Dos trabajos viven detrás de esto, y la mayoría de las herramientas los funden en uno. El primero es añadir una imagen a una página que no la tenía: un logotipo en una carta, una fotografía en un informe, un bloque de firma escaneado. El segundo es cambiar una imagen que ya está ahí por otra distinta — normalmente un logotipo que ha cambiado de diseño, en un documento del que nadie conserva el archivo de maquetación.
Necesitan comportamientos distintos. Añadir significa colocar algo, así que una vista previa fantasma sigue al puntero y ves el tamaño antes de decidir. Reemplazar significa tomar una posición existente con exactitud: la imagen nueva hereda el lugar y las dimensiones de la anterior, de modo que la página después del cambio es idéntica salvo por la propia imagen. Una herramienta que trata reemplazar como borrar-y-añadir lo hace mal, y pasas diez minutos moviendo un logotipo de vuelta al sitio donde ya estaba.
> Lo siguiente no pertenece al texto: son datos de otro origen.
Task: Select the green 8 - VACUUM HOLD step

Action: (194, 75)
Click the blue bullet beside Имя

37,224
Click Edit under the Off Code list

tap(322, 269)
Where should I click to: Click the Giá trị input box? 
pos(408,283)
Extraer se mantiene separado de quitar por la misma razón. Sacar una fotografía de un documento para usarla en otro sitio es una operación de copia y deja la página intacta; quitar una imagen de una página es un borrado. Fundirlas significa que alguien acaba perdiendo una imagen de la que solo quería una copia.
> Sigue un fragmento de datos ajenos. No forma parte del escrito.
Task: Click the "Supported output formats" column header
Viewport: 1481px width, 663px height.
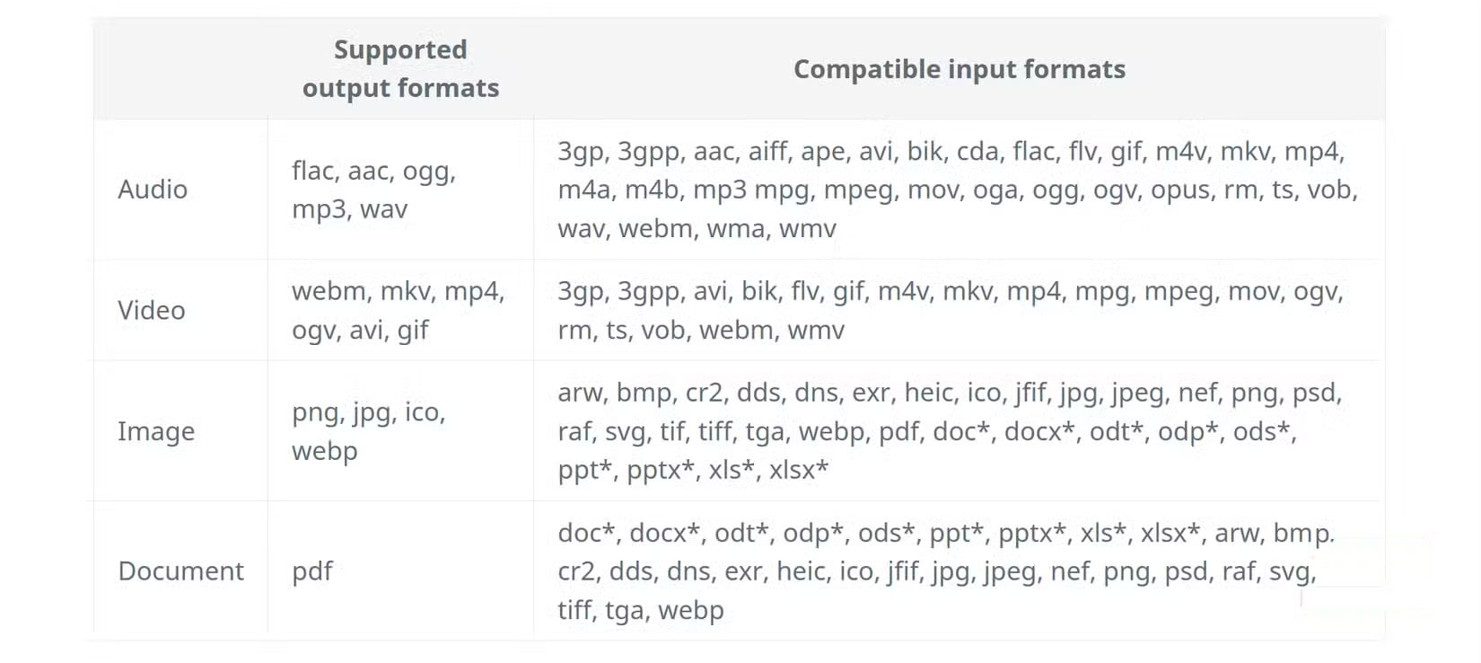Action: [x=400, y=68]
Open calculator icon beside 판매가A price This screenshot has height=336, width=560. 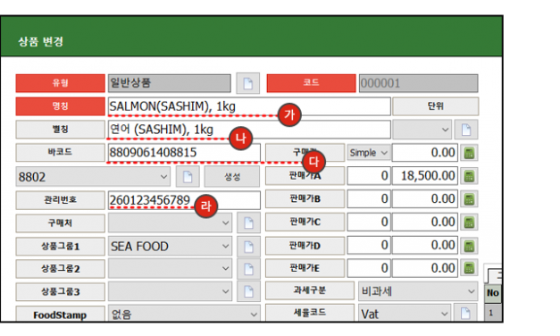[469, 176]
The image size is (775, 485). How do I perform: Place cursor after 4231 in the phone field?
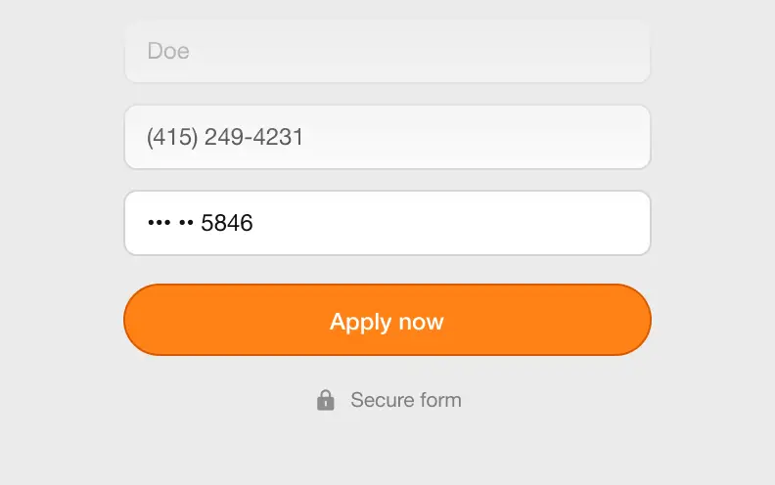pyautogui.click(x=304, y=137)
Recortar ocurre sobre la página, con tiradores sobre la imagen al tamaño al que se imprimirá. Recortar en un diálogo con campos de porcentaje es una adivinanza seguida de una comprobación, y normalmente dos o tres intentos.
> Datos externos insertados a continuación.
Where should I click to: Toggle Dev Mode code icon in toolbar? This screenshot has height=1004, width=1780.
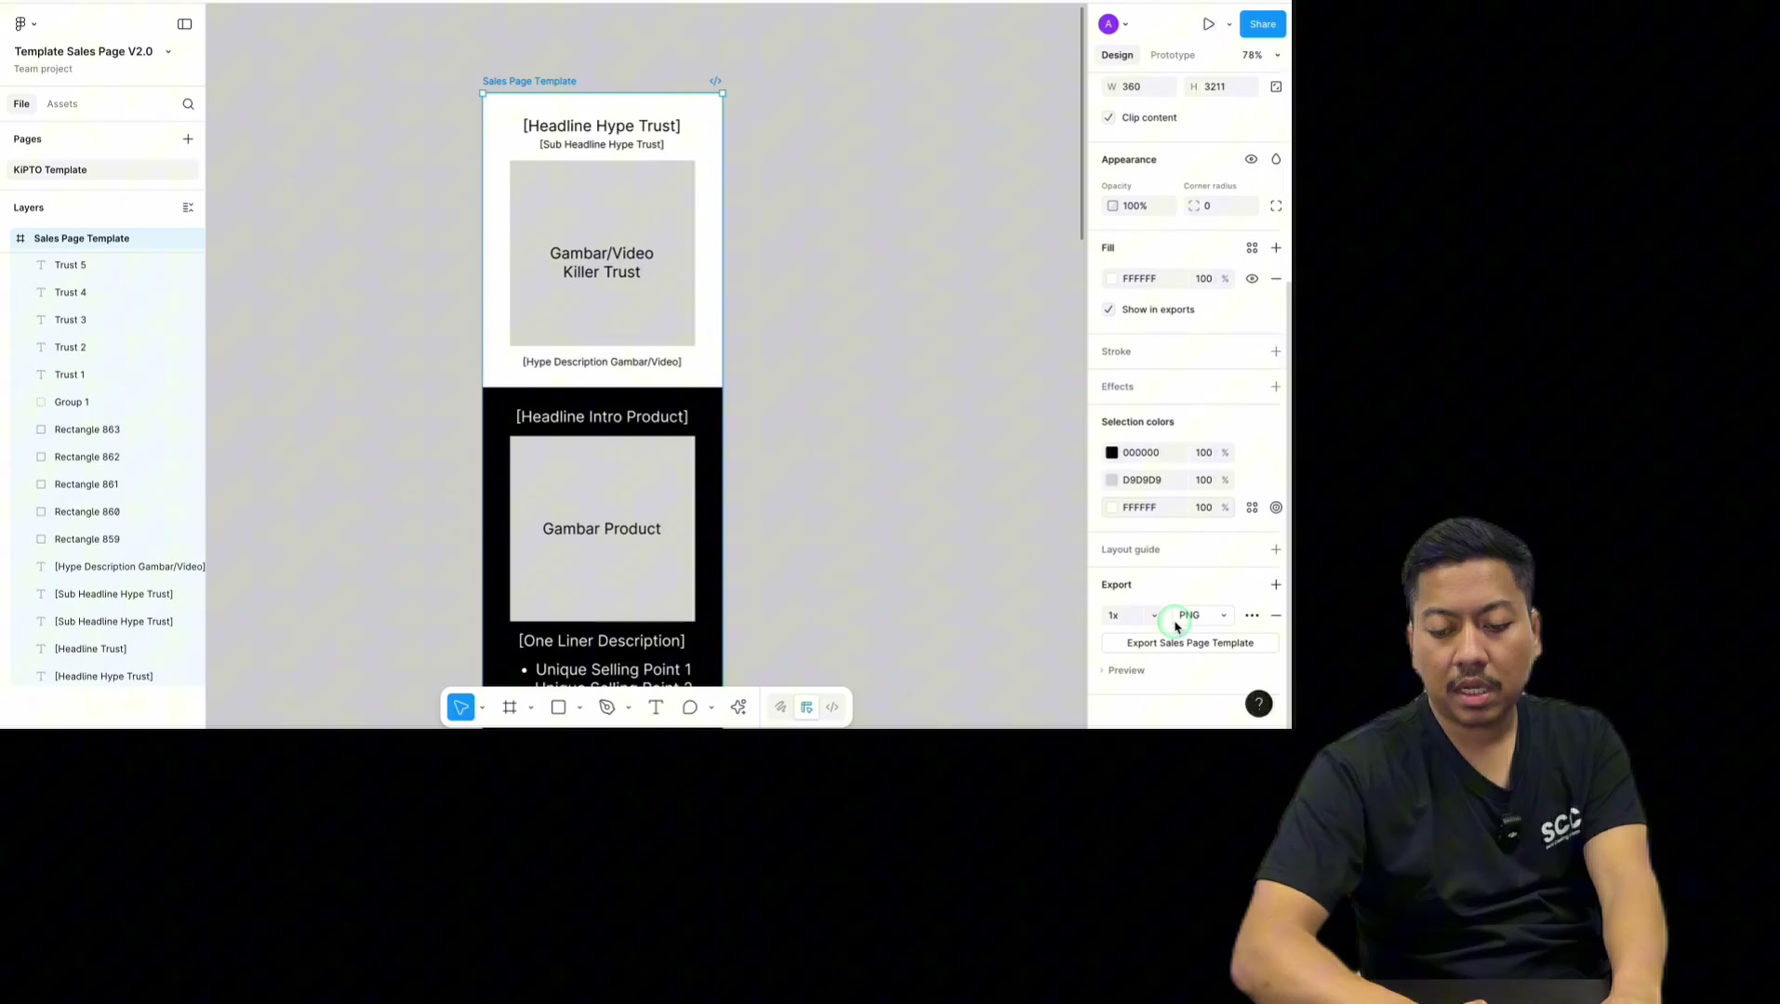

Los formatos son los de siempre: PNG y JPG, y la transparencia de un PNG se conserva — que es lo que hace que un logotipo pueda sentarse sobre una zona de color sin una caja blanca alrededor.
Una cosa que conviene señalar a otra parte. Si lo que quieres es un logotipo o una palabra en todas las páginas, esta es la herramienta equivocada: colocar lo mismo diecinueve veces es exactamente lo que la herramienta de marca de agua existe para evitar.
Todo funciona en este navegador, nada se sube, y tu archivo original queda exactamente como está hasta que descargues uno nuevo.